LAWS(PVC)-1937-12-31

THAZHE NELLOLI PAZHE PERINGATI ATHIRAMANKUTTI Vs. THAZHE NELLOLI PAZHEPERINGATI UPPARI ALIAS KUNHI PARAYAYI

Decided On December 16, 1937
THAZHE NELLOLI PAZHE PERINGATI ATHIRAMANKUTTI Appellant
V/S
THAZHE NELLOLI PAZHEPERINGATI UPPARI ALIAS KUNHI PARAYAYI Respondents

JUDGEMENT

(1.) Mr. Sridharan strenuously contends that the judgment under appeal is wrong. The question need not be considered whether under the customary law of Malabar a permanent irredeemable kanom can be granted. According to the respondents (the tenants) such a kanom demise under the Malabar Law is valid and their contention has been accepted by both the Courts below and by Venkataramana Rao, J. It is unnecessary, as we have said, to examine the soundness of this position.

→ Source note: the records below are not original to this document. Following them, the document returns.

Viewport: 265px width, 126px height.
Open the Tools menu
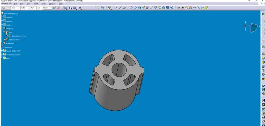click(x=44, y=4)
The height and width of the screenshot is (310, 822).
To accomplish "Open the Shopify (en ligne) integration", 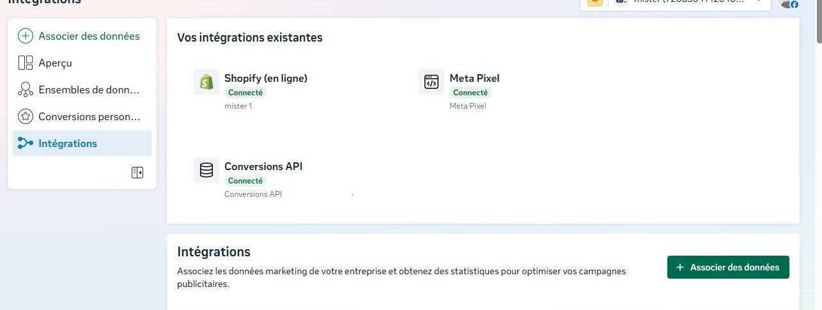I will tap(265, 79).
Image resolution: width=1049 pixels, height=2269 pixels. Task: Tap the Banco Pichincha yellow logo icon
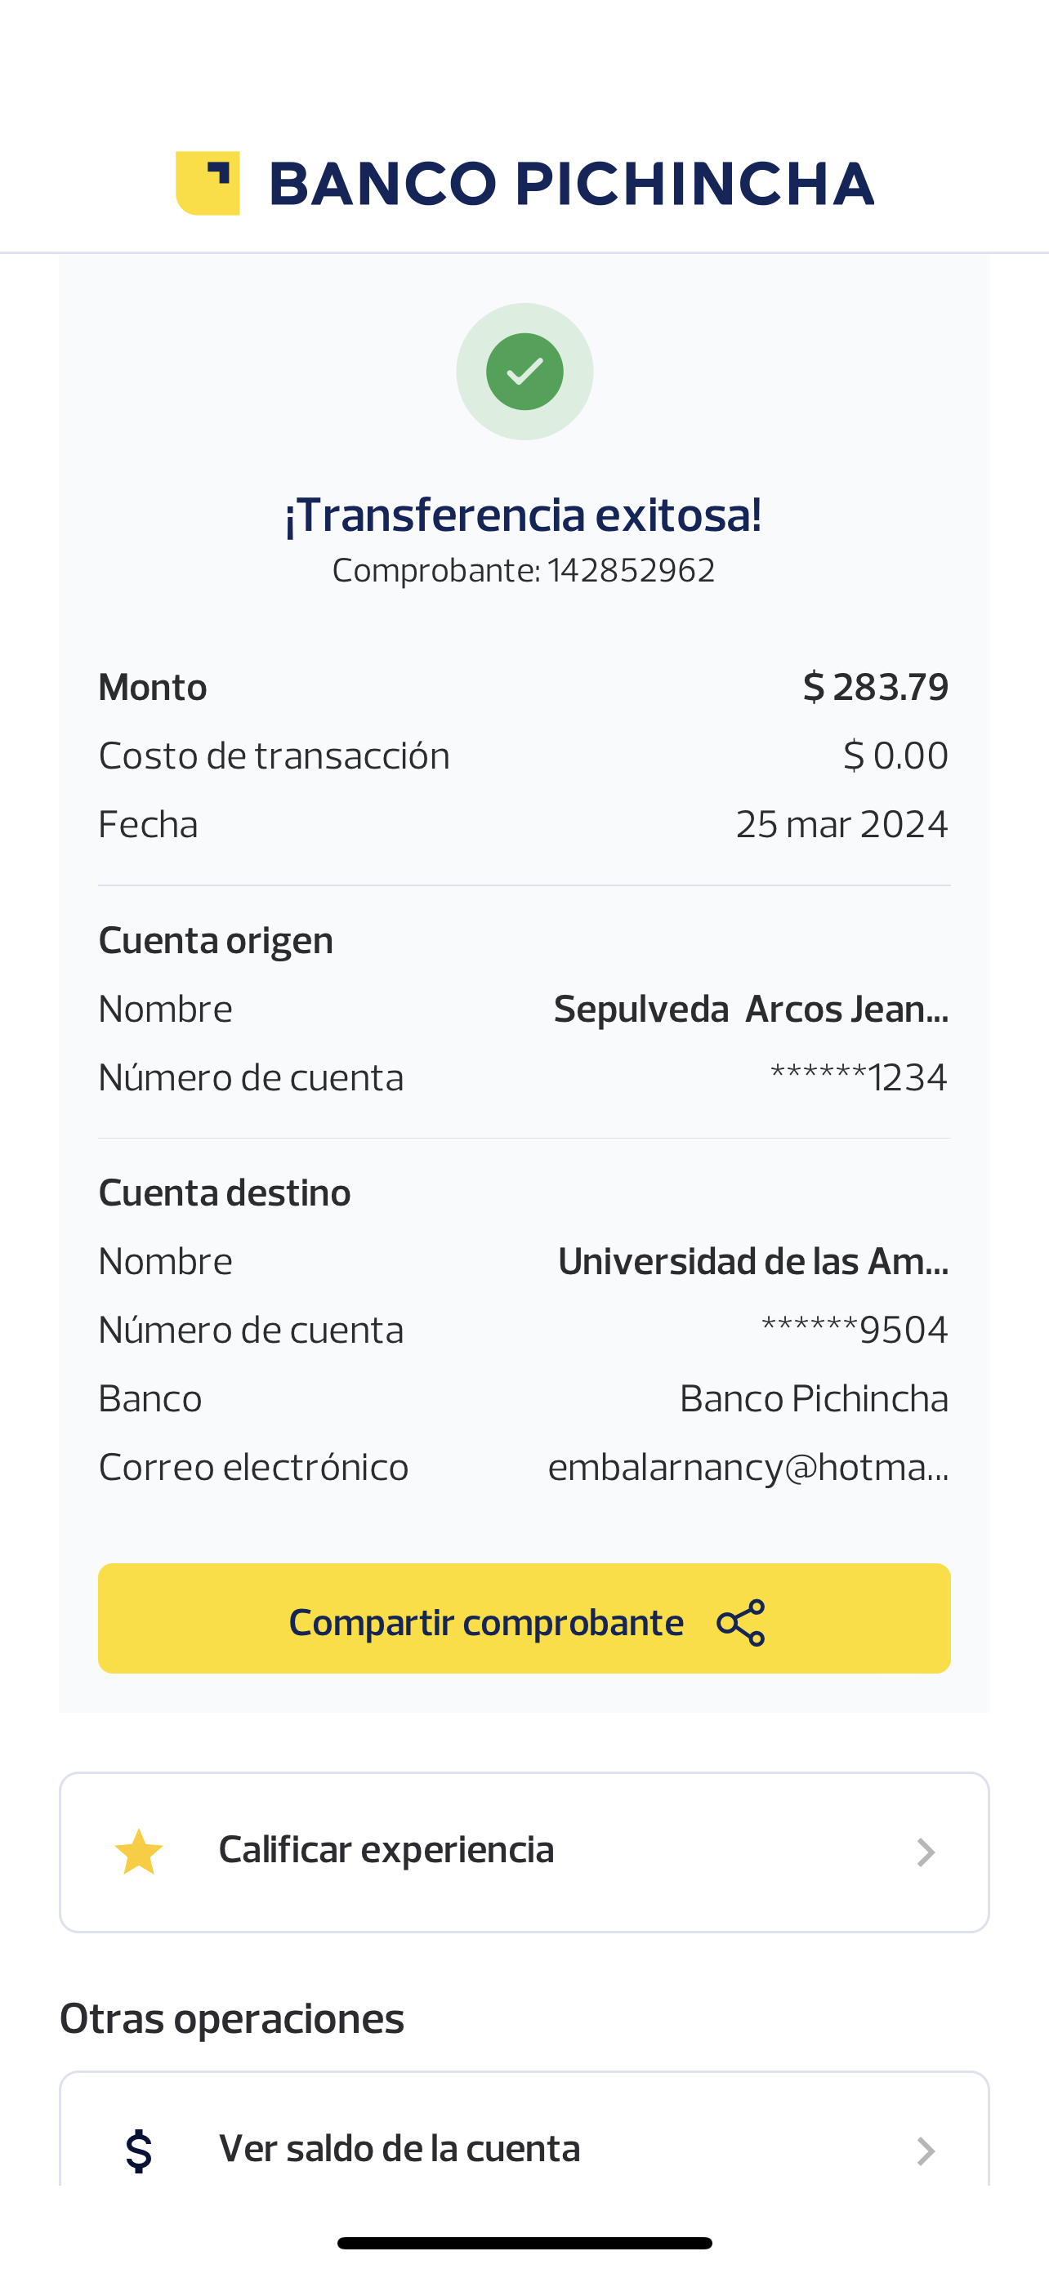[208, 183]
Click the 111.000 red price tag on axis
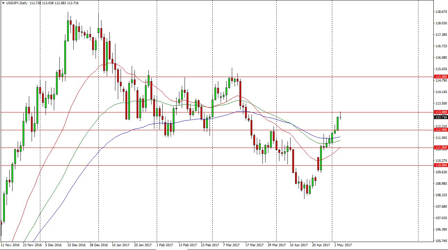Viewport: 448px width, 250px height. [x=440, y=147]
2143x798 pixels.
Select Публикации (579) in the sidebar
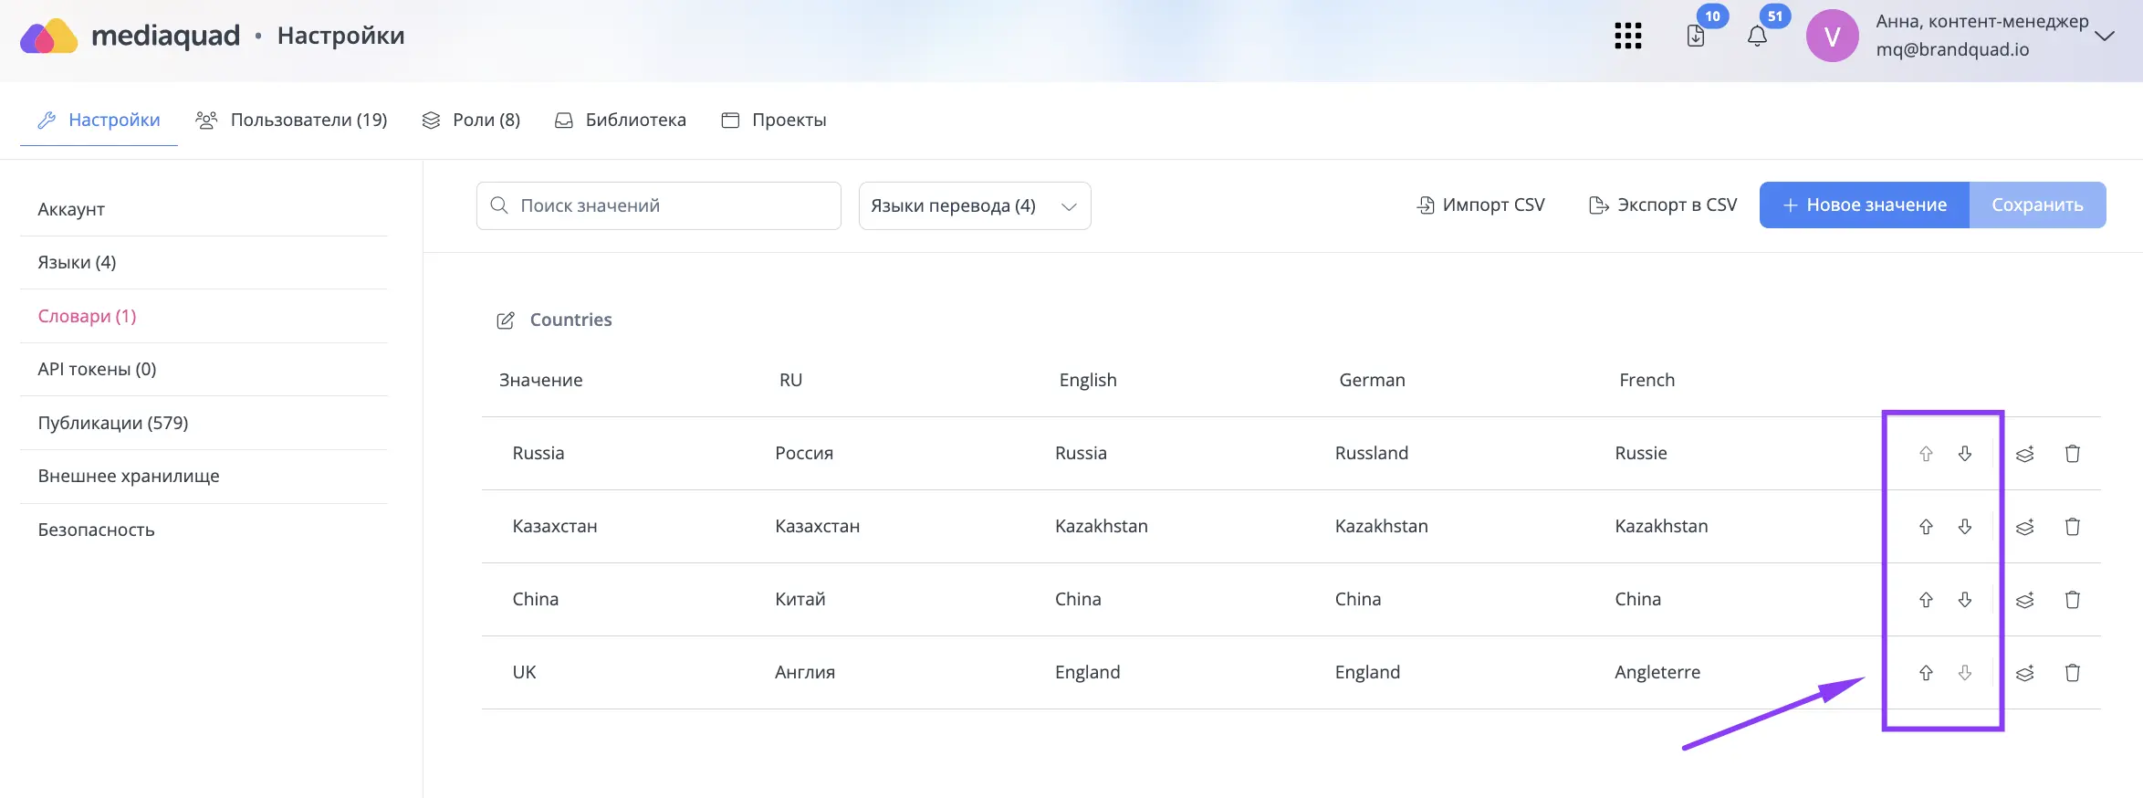point(113,423)
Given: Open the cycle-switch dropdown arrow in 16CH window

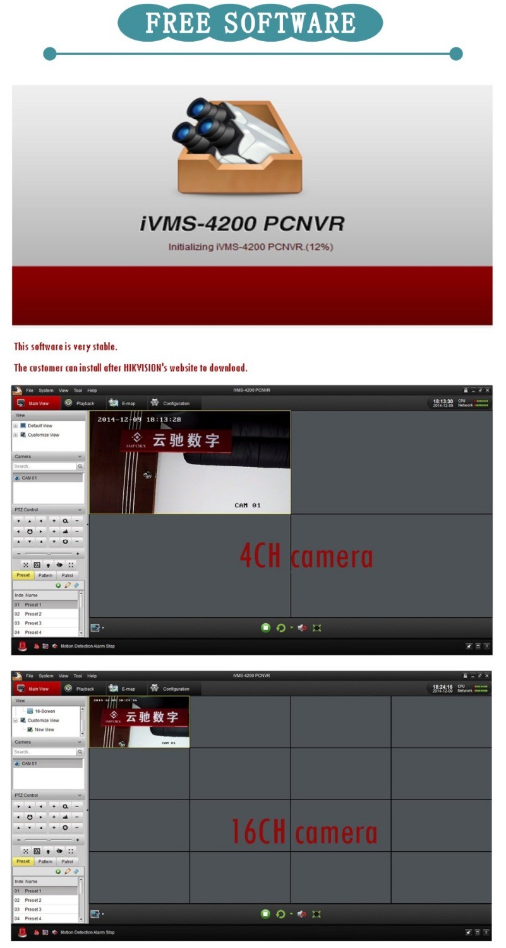Looking at the screenshot, I should (x=291, y=914).
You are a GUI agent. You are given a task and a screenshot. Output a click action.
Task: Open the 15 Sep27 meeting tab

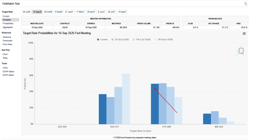tap(122, 12)
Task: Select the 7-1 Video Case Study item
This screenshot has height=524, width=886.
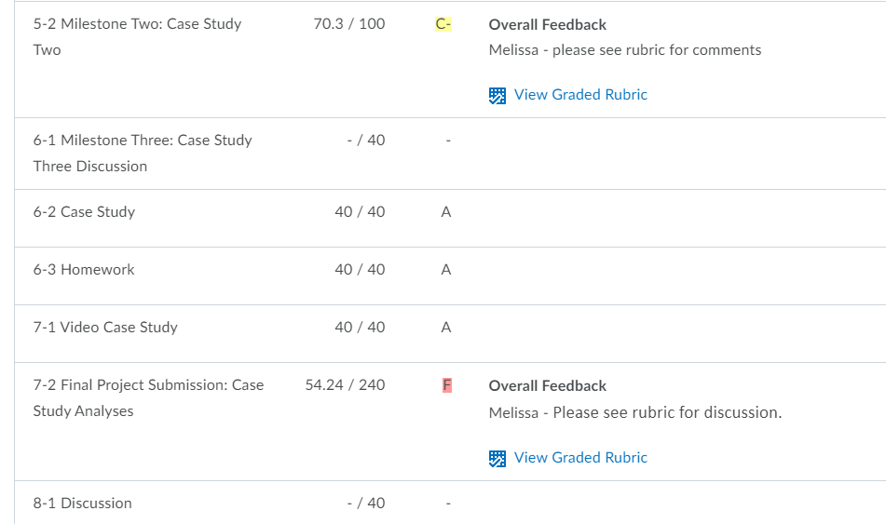Action: pos(105,327)
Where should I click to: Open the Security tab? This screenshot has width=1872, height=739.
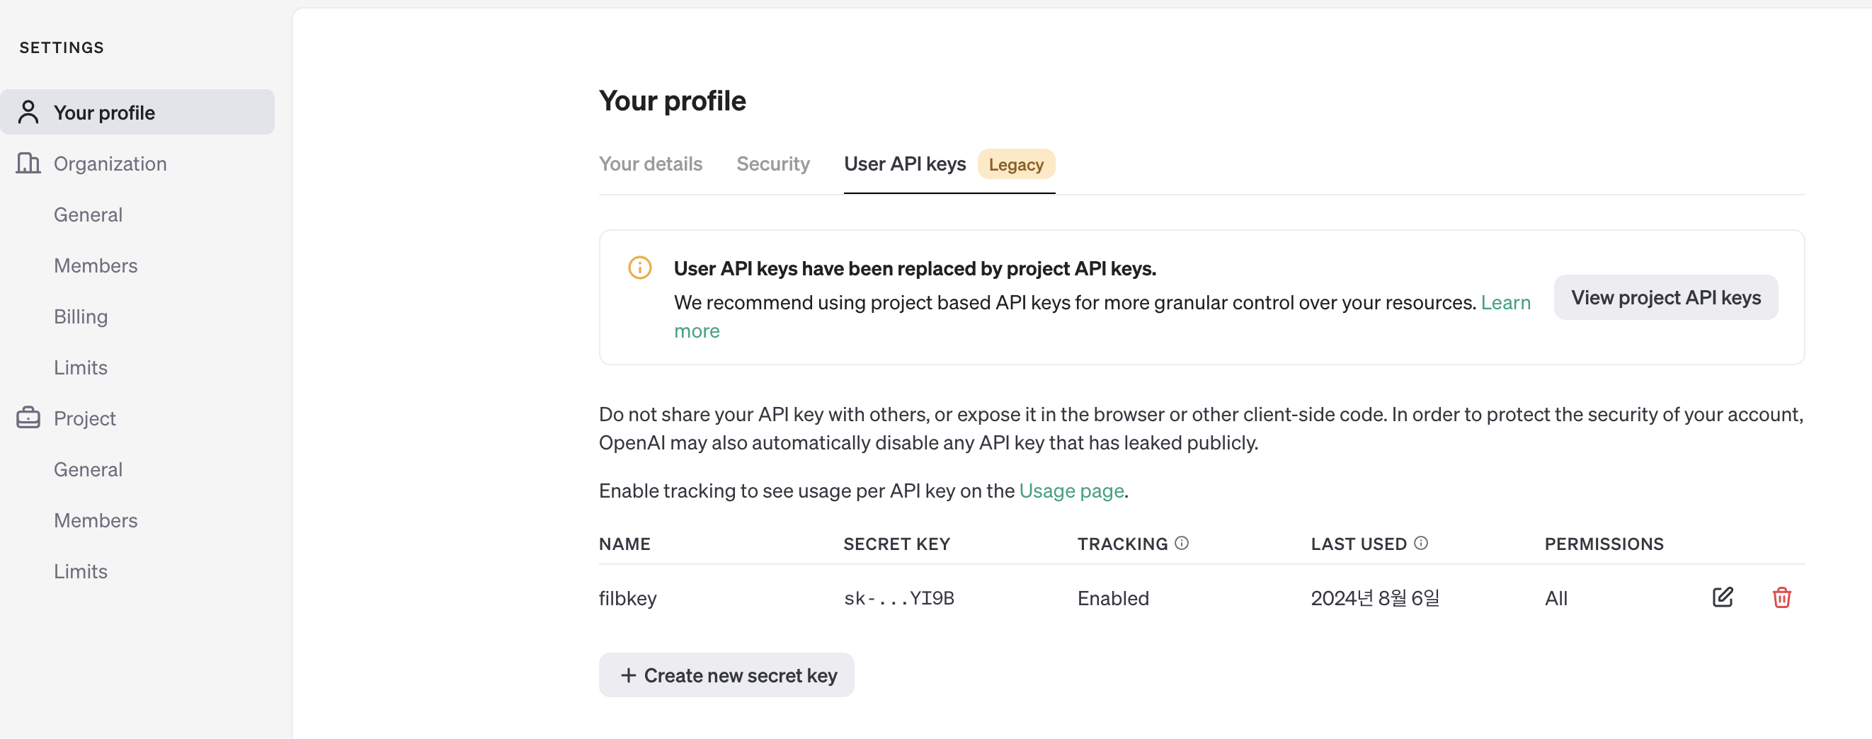(x=772, y=164)
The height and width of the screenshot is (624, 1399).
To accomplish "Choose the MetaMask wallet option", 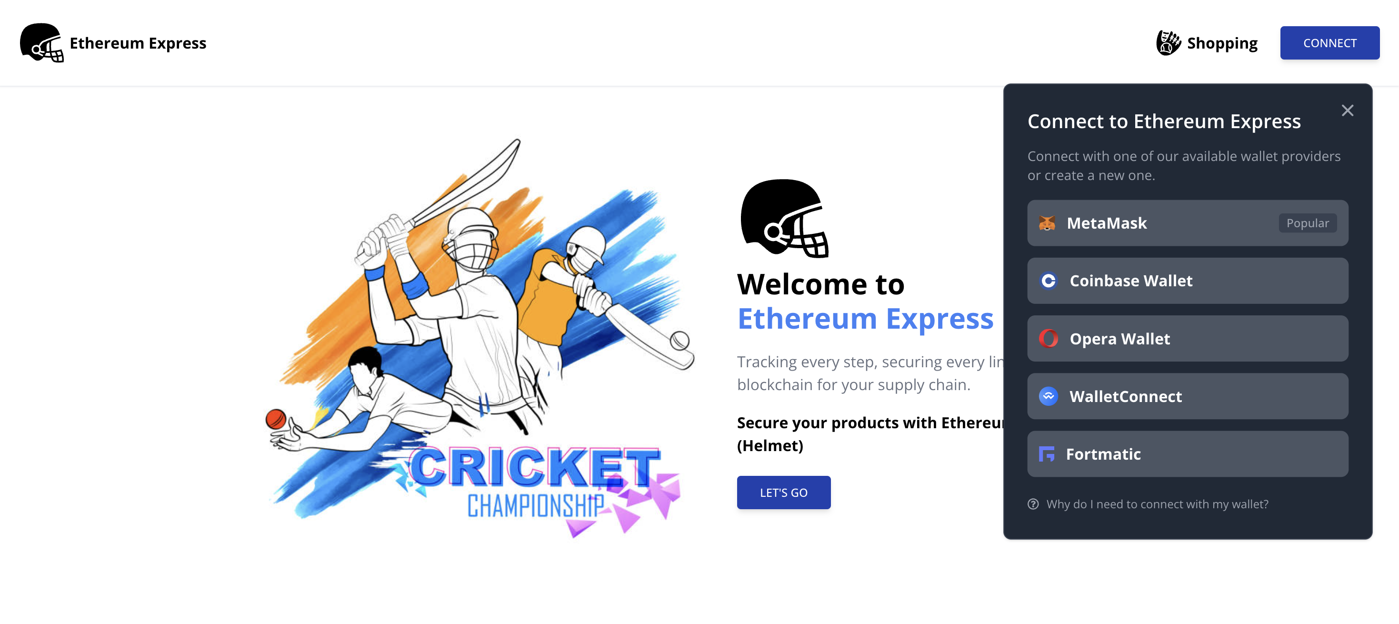I will (x=1187, y=223).
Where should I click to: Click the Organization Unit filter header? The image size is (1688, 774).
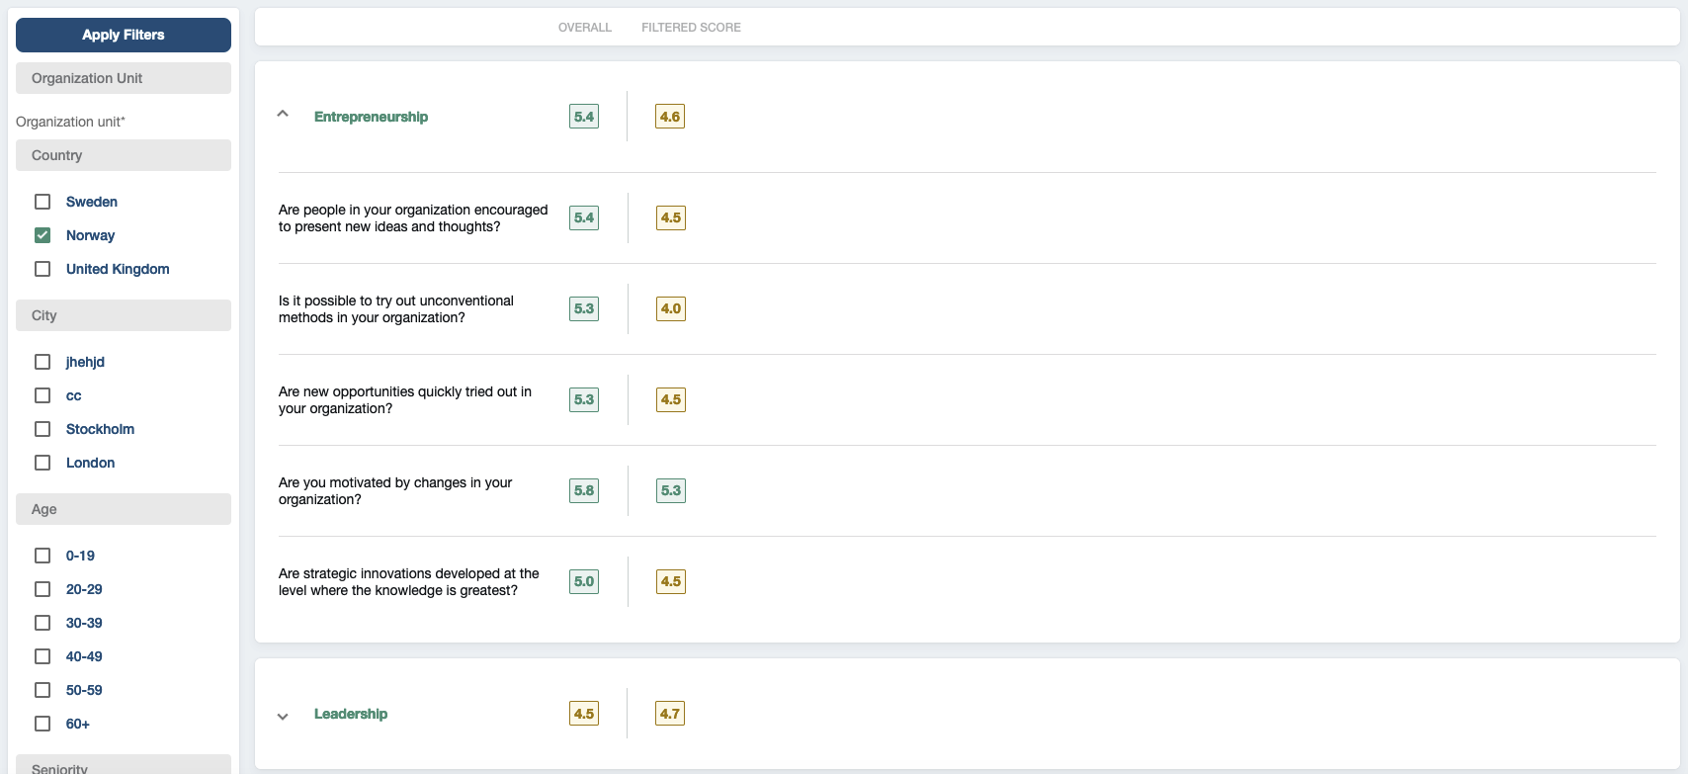(124, 78)
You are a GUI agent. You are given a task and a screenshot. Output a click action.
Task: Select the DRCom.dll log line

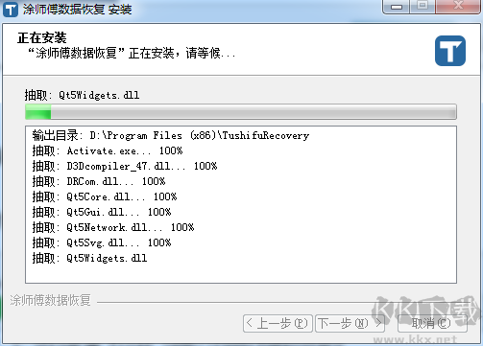click(x=99, y=181)
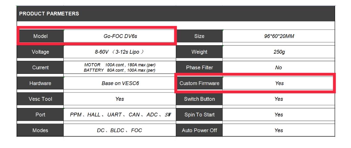The height and width of the screenshot is (148, 351).
Task: Click the 8-60V (3-12s Lipo) value
Action: click(119, 52)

(2.) Then the question remains whether the respondents have acquired by adverse possession a permanent tenant right. This has been answered in the affirmative by the lower Courts and by the learned Judge who heard the second appeal. Ex. I of 1869 purports to create an irredeemable permanent right. Ex. A of 1895 does not supersede, as Mr. Sridharan contends, the deed of 1869, but on the contrary gives effect to a provision for renewal which that deed contains. In 1903 the then jenmi of the suit property granted a melcharath to one Mammad. He filed a suit for rent in 1906 against the predecessor in interest of the present contesting defendants. To that suit the jenmi, that is, the ancestor of the present plaintiffs was impleaded as a defendant. There the tenant put forward most unequivocally his saswatham right. The present suit was filed in 1928. From 1906 when the hostile assertion was publicly made in the suit, if not from 1869, the tenants have been in possession of the holding, asserting openly their irredeemable right. The landlord had throughout notice of the claim put forward during the entire period. That a permanent tenant right, a species of limited right, can be acquired by prescription has not been denied. Mohammad Mumtas Alt Khan V/s. Mohan Singh (1923) 45 M.L.J. 623 : L.R. 50 I.A. 202 : I.L.R. 45 All. 419 (P.C) relied on by Mr. Sridharan is clearly distinguishable. Lord Salveson, delivering the judgment of the Board, observed: We are unable to affirm as a general proposition of law that a person who is, in fact, in possession of land under a tenancy or occupancy title can, by a mere assertion in a judicial proceeding and the lapse of six or twelve years without that assertion, having been successfully challenged, obtain a title as an under- proprietor of the lands. (Page 209.)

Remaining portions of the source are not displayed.